→ **What is needed**: Each line of the data below from the one holding "Click the New Layer button" to the one holding "Task: Switch to previous currency pair arrow", inclusive, is to be reproduced exactly; no other line belongs in the answer.

Saved entries
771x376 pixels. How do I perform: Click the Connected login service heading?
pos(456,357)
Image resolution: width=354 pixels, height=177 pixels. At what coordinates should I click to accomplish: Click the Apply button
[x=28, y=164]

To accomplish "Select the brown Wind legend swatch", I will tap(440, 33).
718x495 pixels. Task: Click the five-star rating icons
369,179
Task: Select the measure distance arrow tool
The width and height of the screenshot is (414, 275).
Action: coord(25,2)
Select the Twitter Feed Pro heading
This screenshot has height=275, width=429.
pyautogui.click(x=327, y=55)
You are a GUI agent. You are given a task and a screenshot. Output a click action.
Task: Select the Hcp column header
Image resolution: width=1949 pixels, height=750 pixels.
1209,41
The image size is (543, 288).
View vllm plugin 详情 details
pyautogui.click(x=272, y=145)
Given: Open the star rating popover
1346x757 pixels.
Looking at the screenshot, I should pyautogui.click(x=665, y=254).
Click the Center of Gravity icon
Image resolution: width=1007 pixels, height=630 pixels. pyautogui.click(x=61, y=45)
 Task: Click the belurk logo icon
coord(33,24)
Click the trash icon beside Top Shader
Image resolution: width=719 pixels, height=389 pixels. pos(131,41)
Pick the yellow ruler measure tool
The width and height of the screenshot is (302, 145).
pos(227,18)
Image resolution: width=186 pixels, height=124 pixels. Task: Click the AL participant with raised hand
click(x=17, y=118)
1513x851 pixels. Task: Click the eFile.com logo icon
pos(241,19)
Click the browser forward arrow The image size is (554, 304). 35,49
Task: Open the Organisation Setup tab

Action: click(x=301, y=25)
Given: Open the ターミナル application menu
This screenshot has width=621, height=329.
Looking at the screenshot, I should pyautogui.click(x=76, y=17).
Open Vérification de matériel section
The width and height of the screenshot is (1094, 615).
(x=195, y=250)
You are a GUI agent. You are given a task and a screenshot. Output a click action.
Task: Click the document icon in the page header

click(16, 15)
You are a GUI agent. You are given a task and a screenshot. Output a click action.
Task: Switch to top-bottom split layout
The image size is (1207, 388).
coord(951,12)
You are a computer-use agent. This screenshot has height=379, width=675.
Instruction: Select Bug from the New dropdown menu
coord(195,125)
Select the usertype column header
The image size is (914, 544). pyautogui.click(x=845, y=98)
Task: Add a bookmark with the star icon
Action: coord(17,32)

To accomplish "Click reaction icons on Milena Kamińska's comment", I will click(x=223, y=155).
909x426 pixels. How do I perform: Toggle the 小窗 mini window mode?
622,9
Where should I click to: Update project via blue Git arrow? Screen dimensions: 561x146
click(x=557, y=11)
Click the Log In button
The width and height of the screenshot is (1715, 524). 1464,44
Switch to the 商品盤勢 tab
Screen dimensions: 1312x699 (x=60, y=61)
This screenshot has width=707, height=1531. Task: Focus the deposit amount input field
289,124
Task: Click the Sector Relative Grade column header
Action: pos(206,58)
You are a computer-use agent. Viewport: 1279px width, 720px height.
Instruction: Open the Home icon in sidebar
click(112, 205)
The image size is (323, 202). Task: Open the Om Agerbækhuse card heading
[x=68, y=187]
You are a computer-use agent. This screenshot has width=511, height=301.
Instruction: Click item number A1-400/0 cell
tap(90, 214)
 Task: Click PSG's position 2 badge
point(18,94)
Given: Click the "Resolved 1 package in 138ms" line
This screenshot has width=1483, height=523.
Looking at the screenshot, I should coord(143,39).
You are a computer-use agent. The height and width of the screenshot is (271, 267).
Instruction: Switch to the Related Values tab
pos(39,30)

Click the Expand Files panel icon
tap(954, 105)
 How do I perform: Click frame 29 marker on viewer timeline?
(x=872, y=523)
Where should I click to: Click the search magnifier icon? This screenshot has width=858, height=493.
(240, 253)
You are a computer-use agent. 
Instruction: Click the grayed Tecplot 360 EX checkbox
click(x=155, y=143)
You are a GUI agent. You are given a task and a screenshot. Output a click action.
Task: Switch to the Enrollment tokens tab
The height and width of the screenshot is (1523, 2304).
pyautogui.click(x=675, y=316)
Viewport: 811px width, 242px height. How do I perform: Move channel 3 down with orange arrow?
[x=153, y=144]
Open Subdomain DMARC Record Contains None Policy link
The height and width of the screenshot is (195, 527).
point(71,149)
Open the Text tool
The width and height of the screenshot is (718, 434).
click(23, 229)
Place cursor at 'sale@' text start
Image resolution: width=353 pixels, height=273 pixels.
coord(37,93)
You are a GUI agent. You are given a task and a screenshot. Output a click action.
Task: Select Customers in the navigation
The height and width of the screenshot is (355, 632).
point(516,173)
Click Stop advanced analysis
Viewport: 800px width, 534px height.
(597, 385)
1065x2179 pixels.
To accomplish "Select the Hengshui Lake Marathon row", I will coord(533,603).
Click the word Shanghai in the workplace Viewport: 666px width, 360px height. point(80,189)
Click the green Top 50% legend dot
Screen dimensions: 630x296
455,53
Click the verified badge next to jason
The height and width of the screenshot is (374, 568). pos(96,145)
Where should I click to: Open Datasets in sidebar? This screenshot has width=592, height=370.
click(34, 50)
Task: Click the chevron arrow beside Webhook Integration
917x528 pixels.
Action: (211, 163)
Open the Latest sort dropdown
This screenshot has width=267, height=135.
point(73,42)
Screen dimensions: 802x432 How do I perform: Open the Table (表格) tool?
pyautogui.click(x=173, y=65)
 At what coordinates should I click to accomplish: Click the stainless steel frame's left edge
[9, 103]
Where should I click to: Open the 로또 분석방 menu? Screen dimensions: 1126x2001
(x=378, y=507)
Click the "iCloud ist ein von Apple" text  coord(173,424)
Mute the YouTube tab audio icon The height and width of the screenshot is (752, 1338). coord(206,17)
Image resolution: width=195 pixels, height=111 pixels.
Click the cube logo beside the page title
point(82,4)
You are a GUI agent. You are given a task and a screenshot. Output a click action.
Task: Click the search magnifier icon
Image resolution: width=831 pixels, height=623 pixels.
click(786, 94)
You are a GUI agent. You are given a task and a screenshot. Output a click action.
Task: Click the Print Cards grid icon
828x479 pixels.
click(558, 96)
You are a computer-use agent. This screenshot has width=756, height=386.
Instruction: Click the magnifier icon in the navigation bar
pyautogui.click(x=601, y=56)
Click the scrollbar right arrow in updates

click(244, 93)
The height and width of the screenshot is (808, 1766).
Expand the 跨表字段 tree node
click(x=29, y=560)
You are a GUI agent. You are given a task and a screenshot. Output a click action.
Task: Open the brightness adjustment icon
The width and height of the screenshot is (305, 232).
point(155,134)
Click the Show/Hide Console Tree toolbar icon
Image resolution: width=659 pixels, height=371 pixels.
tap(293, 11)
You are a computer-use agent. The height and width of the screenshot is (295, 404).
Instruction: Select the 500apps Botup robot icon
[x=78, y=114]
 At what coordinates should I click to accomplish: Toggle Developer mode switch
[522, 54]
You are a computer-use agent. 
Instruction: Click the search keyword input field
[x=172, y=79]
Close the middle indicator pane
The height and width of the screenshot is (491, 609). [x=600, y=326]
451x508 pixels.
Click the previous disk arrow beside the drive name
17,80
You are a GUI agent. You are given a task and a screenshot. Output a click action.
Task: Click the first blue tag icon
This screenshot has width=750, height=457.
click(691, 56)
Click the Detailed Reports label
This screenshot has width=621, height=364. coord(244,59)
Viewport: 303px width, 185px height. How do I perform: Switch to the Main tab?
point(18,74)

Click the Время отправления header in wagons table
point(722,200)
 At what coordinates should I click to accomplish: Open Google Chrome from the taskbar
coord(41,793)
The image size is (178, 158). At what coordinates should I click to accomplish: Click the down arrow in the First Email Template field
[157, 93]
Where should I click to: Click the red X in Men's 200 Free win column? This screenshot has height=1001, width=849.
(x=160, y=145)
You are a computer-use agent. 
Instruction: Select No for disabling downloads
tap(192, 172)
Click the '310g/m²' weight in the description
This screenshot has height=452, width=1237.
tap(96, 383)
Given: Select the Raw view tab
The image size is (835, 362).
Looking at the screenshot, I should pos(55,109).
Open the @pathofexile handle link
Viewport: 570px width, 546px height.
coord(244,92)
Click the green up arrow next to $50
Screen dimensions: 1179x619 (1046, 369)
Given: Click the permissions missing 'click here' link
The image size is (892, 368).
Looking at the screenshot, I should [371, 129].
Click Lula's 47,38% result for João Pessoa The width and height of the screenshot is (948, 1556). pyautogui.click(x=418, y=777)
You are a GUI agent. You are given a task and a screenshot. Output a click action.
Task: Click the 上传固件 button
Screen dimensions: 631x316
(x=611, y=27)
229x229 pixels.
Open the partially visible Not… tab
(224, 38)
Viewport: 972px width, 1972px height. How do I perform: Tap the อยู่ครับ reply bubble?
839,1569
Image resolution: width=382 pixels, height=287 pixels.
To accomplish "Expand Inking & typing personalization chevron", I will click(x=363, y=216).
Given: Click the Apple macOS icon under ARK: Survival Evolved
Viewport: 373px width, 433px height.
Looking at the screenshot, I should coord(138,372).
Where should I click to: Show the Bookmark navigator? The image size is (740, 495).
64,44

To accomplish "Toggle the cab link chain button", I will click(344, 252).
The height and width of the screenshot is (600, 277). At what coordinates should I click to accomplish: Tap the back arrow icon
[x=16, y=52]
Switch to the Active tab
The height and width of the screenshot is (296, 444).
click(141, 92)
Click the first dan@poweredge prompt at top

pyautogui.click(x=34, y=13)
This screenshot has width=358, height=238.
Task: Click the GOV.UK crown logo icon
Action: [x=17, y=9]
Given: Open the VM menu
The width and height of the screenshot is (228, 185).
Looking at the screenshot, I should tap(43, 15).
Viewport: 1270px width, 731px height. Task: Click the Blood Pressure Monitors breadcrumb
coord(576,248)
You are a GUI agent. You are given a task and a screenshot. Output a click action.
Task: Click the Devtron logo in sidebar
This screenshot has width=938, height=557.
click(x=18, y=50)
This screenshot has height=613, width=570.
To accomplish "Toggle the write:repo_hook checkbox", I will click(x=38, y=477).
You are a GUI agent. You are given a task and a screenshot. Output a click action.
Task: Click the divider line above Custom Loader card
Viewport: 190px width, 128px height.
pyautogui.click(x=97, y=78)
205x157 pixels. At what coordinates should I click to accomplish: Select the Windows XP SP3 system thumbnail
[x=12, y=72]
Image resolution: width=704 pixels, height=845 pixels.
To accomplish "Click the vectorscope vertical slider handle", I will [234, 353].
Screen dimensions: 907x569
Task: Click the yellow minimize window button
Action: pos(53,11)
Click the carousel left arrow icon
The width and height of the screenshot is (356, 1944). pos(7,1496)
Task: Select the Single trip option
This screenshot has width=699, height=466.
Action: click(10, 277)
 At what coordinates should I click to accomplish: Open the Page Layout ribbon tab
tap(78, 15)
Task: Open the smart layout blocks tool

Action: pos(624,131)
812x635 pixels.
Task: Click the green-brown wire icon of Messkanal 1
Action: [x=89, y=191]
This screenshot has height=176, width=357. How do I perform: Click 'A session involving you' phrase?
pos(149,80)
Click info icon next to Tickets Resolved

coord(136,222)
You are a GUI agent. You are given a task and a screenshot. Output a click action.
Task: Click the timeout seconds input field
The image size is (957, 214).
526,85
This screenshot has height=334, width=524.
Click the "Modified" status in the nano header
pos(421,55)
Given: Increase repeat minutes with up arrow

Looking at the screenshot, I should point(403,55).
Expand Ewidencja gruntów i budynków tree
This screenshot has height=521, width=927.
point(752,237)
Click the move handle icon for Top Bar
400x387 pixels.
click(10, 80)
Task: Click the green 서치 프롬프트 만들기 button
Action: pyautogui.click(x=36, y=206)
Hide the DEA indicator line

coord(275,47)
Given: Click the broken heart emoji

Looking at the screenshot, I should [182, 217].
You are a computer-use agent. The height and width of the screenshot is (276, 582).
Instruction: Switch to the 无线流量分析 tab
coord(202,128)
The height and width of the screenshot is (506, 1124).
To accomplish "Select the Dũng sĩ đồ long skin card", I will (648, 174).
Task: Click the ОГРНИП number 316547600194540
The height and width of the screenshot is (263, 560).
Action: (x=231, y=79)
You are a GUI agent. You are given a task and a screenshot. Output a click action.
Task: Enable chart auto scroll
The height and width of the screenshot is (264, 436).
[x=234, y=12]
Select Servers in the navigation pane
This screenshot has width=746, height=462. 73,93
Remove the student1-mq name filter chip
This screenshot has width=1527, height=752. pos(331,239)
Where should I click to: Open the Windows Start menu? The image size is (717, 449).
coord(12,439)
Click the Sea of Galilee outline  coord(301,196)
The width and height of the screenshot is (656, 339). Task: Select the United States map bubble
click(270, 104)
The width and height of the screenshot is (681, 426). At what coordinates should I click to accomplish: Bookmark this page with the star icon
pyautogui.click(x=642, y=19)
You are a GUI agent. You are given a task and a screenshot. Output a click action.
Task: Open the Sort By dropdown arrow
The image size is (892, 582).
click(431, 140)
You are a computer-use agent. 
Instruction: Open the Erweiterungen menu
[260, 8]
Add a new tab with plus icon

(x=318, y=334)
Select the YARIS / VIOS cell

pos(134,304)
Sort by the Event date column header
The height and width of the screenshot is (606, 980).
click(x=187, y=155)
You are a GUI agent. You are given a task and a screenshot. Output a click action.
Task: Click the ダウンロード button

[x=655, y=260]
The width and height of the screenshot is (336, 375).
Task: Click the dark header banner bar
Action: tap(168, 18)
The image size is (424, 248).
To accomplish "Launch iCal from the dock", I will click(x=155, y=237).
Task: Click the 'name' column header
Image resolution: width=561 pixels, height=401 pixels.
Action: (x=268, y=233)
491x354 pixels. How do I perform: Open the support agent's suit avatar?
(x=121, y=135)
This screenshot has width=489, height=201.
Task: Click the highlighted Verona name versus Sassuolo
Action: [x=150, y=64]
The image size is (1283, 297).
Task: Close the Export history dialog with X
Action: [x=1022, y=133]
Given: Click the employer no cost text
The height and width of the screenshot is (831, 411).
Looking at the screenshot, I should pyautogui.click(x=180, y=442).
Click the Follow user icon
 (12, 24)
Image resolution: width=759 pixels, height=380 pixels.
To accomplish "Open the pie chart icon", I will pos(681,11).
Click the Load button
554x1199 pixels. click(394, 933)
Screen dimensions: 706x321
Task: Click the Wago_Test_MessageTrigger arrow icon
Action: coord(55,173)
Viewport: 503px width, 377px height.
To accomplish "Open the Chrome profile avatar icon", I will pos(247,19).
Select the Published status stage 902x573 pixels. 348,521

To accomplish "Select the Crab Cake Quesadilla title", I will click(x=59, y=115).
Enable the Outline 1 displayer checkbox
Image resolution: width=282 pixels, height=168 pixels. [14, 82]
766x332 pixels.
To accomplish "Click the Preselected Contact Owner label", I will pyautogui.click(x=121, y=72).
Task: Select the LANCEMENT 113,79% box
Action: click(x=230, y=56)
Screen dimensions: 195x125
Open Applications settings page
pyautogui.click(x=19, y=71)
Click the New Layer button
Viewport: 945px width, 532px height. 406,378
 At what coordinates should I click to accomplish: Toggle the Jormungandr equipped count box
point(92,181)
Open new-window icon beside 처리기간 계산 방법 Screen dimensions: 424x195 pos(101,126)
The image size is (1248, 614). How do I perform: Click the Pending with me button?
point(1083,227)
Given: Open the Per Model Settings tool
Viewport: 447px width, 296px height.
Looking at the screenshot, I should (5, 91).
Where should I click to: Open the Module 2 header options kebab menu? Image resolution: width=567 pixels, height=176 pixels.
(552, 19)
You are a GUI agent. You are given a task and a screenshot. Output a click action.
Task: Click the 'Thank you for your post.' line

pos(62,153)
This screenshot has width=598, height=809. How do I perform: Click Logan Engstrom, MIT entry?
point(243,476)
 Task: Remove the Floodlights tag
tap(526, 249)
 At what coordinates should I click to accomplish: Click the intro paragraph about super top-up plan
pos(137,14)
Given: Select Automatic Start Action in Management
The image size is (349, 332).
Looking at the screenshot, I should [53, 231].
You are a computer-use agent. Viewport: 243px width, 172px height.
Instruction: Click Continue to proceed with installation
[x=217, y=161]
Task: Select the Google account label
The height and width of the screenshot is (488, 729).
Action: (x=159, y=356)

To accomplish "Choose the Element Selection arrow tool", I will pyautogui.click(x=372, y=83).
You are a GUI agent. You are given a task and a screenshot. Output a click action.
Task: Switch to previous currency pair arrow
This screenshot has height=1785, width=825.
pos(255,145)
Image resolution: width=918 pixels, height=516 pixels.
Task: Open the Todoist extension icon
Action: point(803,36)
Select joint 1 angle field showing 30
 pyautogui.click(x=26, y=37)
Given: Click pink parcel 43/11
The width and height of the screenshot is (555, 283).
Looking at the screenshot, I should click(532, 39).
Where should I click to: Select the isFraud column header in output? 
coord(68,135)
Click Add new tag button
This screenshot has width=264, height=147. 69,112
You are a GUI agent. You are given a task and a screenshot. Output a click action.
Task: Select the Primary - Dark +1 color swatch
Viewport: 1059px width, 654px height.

→ **Answer to the problem**:
Click the New Layer button
Viewport: 945px width, 532px height. 406,378
 At what coordinates should I click to accomplish: Toggle the Jormungandr equipped count box
point(92,181)
Open new-window icon beside 처리기간 계산 방법 Screen dimensions: 424x195 pos(101,126)
The image size is (1248, 614). How do I perform: Click the Pending with me button?
point(1083,227)
Given: Open the Per Model Settings tool
Viewport: 447px width, 296px height.
Looking at the screenshot, I should (5, 91).
Where should I click to: Open the Module 2 header options kebab menu? Image resolution: width=567 pixels, height=176 pixels.
(552, 19)
You are a GUI agent. You are given a task and a screenshot. Output a click action.
Task: Click the 'Thank you for your post.' line

pos(62,153)
This screenshot has width=598, height=809. How do I perform: Click Logan Engstrom, MIT entry?
point(243,476)
 Task: Remove the Floodlights tag
tap(526, 249)
 At what coordinates should I click to accomplish: Click the intro paragraph about super top-up plan
pos(137,14)
Given: Select Automatic Start Action in Management
The image size is (349, 332).
Looking at the screenshot, I should [53, 231].
You are a computer-use agent. Viewport: 243px width, 172px height.
Instruction: Click Continue to proceed with installation
[x=217, y=161]
Task: Select the Google account label
The height and width of the screenshot is (488, 729).
Action: (x=159, y=356)

To accomplish "Choose the Element Selection arrow tool", I will pyautogui.click(x=372, y=83).
You are a GUI agent. You are given a task and a screenshot. Output a click action.
Task: Switch to previous currency pair arrow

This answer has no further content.